A story from Morning Edition on NPR yesterday claims that venting anger is counter-productive, and that the best way to express anger, according to years of research, is to dispassionately discuss it.
Just curious: was this research done by robots? Are the psychologists involved using drugs to which I do not have access? Have the researchers involved ever had children? This line from the report makes me a little itchy in my yelling lobe: “The key is to speak out your anger without getting emotional about it. Basically, we’re not supposed to yell at anyone anymore.”
Look, if I were anything other than a shell of the person I once was, I’d enumerate reasons that this research is, aside from being counter-intuitive and repression-inducing, just dehumanizing and degrading. Especially the snide bit where they call out Moms as yellers.
But I don’t have any anger about dispassionate researchers. I reserve my passionate responses for the fight-or-flight flood that follows being kicked and hit and screamed at by a tiny irrational person.
Here’s the link to Spiegel’s article. Would that it were this easy to be gentle and logical and dispassionate all the time.
Our son has found a voice for his rage. Today he experimented with screaming as though he’d been stabbed each time we said something we didn’t like, and bellowing as loudly as an angry moose when we proposed an activity in which he wanted no part. It was quite lovely to watch, really, even if it drove Spouse to new heights of frustration. Okay, time for bath. “AAAAAAAAAAAAAAAAARRRRRRRRRRGGGGGGGGGGG!” Is your boot stuck? “Yes. YES. YYYYYEEEEEAAAAAAAAAAAAAAAARRRRRRRRRREEEEEEEEEEEYYYYYYYYYYY!”
The most interesting part of watching our child scream alternately shrilly and soulfully was his own reaction to his voice. A few times he felt quite satisfied for finding the power he always lost when he hit, bit, or went limp while kicking wildly. He even tried the yells again when they felt just right and sounded even better. Other times, though, his anger scared him, and somehow his primal screams scared him even more. And as soon as the yell was over he asked for a cuddle with tears in his eyes. I told him that, of course I would cuddle him. Being angry is okay, and mommy still loves you if you yell. Yelling doesn’t hurt people. It’s scary, but it doesn’t hurt. Did that yell scare you? Yes.

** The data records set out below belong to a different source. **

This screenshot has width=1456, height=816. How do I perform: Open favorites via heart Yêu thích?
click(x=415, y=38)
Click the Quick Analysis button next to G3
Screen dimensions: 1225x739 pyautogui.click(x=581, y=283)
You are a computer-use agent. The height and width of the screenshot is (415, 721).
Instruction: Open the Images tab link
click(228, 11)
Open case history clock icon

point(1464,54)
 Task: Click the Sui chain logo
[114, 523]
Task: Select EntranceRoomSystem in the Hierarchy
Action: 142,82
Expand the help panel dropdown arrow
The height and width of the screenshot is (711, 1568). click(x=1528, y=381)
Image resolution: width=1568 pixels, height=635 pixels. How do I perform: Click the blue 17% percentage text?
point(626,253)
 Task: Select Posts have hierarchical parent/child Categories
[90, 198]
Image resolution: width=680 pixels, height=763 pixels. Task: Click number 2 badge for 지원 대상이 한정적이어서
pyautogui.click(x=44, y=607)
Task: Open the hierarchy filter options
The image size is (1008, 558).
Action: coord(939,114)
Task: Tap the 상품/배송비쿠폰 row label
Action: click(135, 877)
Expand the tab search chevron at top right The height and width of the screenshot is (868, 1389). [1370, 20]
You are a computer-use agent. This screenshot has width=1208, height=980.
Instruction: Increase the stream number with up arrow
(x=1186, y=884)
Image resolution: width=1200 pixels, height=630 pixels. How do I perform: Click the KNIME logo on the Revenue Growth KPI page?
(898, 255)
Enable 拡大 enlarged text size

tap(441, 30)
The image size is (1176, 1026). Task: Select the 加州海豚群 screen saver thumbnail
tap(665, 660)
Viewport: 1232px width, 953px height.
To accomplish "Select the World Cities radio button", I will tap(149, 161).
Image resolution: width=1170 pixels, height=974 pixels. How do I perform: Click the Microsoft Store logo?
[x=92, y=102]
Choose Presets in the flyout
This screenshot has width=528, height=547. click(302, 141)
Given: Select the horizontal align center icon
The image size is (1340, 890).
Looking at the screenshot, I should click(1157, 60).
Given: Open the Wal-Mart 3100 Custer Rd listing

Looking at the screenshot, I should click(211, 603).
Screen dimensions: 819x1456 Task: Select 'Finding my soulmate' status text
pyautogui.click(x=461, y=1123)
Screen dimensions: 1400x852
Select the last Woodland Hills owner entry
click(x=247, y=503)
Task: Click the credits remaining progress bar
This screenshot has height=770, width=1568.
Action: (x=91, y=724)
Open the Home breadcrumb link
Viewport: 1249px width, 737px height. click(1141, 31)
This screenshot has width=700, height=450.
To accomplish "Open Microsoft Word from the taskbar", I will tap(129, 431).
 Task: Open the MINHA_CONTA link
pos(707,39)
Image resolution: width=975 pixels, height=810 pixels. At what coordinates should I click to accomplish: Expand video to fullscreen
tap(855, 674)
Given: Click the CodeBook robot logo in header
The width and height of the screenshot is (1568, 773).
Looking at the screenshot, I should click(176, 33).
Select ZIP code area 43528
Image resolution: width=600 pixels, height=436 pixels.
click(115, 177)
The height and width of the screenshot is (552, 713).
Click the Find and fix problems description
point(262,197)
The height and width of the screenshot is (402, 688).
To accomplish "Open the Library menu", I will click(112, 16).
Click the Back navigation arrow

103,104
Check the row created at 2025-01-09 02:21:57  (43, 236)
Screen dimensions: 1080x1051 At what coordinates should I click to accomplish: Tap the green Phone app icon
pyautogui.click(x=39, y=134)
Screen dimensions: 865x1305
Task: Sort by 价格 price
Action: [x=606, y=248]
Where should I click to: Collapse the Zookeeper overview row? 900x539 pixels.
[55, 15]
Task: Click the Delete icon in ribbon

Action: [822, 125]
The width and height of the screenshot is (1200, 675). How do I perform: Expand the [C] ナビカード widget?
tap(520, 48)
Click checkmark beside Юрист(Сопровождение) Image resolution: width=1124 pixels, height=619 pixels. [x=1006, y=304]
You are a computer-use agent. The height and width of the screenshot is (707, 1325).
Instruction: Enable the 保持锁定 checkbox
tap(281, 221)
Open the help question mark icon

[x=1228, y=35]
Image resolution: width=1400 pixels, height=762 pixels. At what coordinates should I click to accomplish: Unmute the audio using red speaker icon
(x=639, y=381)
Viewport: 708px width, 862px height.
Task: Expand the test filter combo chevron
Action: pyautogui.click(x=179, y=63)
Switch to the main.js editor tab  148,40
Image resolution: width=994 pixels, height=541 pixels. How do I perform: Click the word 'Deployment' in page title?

It’s not uncommon for this two-and-a-half-year-old’s anger to overpower and terrify him. That’s the nature of toddlerhood. As is the inability to come out of that anger by themselves without help. Hence tantrums–things spiral out of control and they don’t know how to transition back into normalcy. And I have often tried to tell him that there are acceptable ways, including yelling, of being angry. Being furious is okay. Hitting is not okay. Biting is not okay. Throwing things is not okay. Stomping is okay, yelling is okay, cuddling is great, deep breaths are wonderful.
Is it too late to amend the approval of yelling? Was it just my way of justifying my own angry behavior to include yelling in the acceptable category? Did I completely f— that one up? Is it okay to be a family of yellers? I don’t like it when Spouse yells. I don’t like it when grandparents yell. I don’t like it when Sibling yells. Peanut doesn’t like it when I yell. So shouldn’t I be teaching a better coping mechanism for anger?
Yup. Working on it. But by the time I really get control and model “breathing away the anger” behavior, Peanut’s going to be yelling at his own kids, other drivers, his bandmates, and his staff.
Ugh, I need another parenting do-over.